* **Objective**: Please reproduce every item below word for word, leaving out the pictures.

* **Entries on target coordinates**:

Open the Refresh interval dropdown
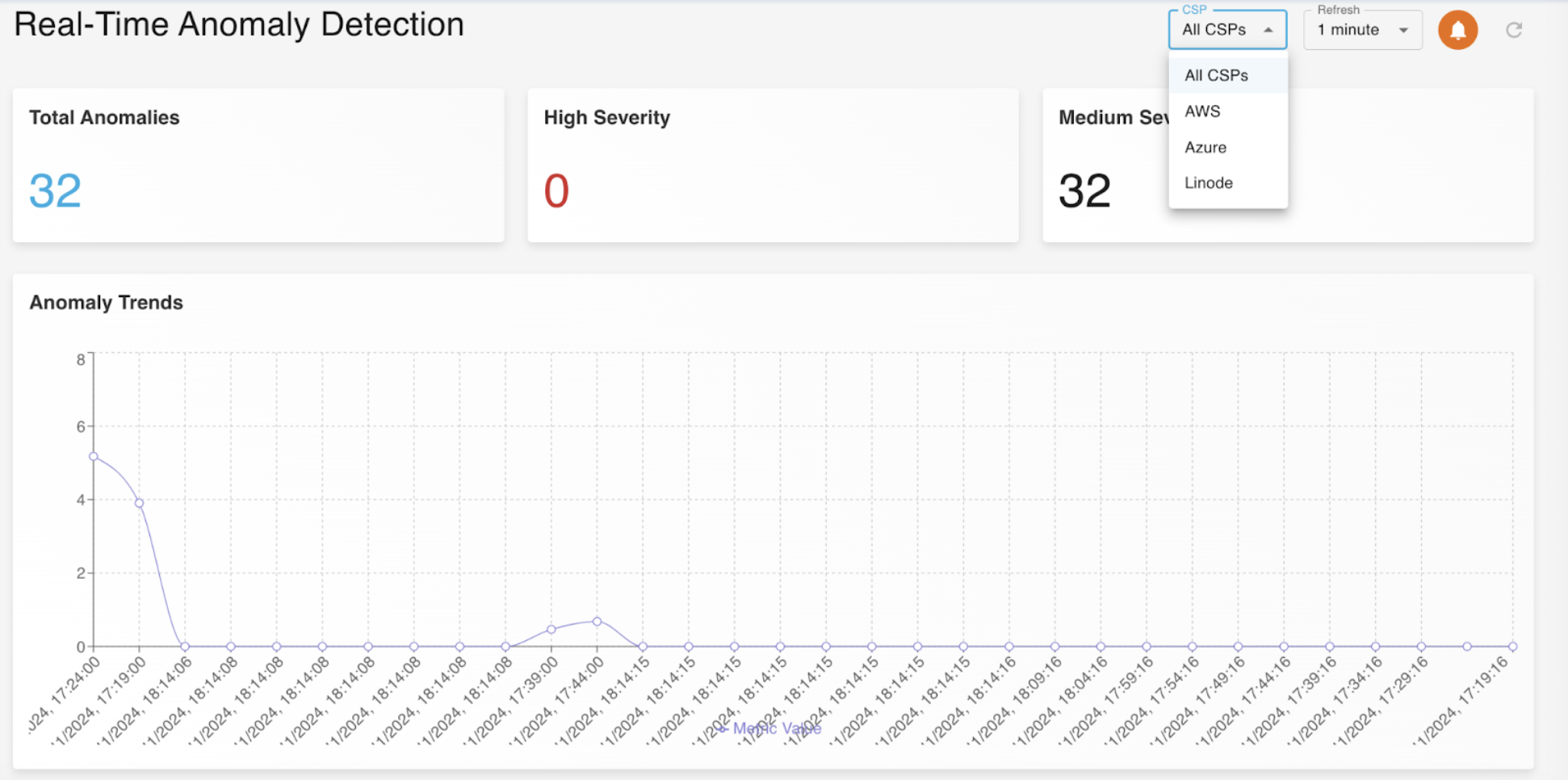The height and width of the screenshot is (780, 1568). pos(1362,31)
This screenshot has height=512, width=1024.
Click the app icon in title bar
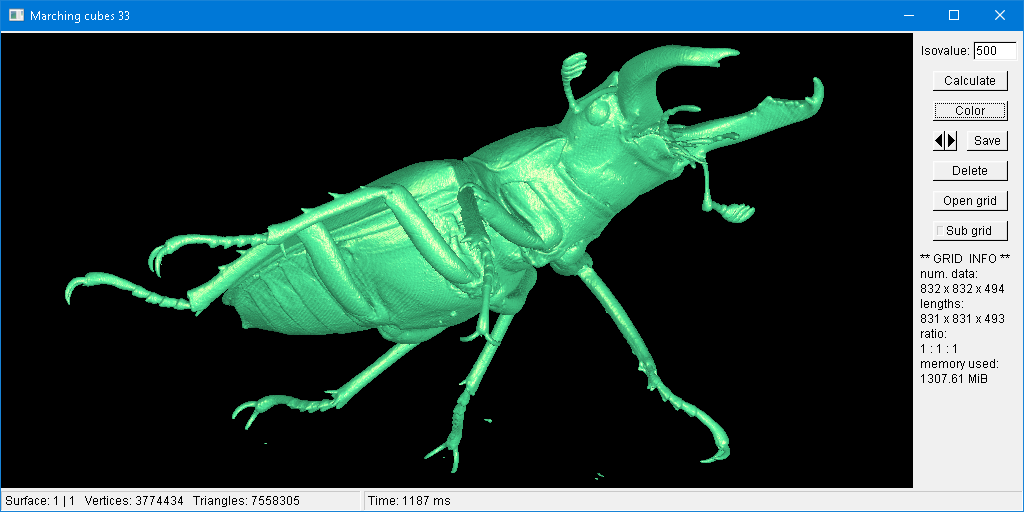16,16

* **Result of this exercise**:
Open the Refresh interval dropdown
The height and width of the screenshot is (780, 1568). pos(1362,31)
This screenshot has height=512, width=1024.
Click the app icon in title bar
16,16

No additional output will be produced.